Start of Excerpted records

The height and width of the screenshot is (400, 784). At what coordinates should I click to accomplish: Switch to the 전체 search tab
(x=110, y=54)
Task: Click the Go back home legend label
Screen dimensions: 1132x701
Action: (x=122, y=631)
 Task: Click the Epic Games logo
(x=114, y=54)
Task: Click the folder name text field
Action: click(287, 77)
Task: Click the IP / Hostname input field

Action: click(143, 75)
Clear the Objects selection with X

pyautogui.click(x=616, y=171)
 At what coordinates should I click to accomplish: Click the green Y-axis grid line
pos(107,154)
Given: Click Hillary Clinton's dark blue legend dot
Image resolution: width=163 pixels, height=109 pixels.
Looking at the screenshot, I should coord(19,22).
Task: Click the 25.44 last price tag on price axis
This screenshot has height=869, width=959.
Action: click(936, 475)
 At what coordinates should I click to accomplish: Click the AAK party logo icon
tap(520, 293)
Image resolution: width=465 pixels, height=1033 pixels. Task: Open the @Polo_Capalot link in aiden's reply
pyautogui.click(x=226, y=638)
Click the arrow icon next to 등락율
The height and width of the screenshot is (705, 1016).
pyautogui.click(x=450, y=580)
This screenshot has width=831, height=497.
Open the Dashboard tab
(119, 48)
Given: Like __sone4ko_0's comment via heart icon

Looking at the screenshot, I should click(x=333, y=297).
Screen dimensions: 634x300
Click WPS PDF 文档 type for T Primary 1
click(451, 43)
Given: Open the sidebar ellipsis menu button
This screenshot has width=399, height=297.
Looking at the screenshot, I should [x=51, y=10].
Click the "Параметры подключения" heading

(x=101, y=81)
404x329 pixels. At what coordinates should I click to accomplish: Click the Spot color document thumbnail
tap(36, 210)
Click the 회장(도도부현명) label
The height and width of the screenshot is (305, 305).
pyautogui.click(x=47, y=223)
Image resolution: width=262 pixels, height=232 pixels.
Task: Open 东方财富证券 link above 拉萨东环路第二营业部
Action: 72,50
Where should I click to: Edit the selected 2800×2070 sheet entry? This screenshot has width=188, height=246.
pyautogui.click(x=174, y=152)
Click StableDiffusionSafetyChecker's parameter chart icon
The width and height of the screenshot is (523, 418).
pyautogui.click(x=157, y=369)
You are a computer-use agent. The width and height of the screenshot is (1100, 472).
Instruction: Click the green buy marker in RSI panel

End of Excerpted records

Work to complete: For the string "label", show each line of the entries above where it occurs.

Result for this exercise:
Task: Click the Go back home legend label
Click the 회장(도도부현명) label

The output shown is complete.